▶ **About this exercise**: An exact repetition of the listing is required.

▶ **Records**:
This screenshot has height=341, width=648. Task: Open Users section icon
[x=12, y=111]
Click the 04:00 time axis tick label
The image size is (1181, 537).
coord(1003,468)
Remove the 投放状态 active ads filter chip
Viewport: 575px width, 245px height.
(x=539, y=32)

▶ **Task output**:
This screenshot has height=341, width=648. Task: Open Users section icon
[x=12, y=111]
Click the 04:00 time axis tick label
The image size is (1181, 537).
coord(1003,468)
Remove the 投放状态 active ads filter chip
Viewport: 575px width, 245px height.
(x=539, y=32)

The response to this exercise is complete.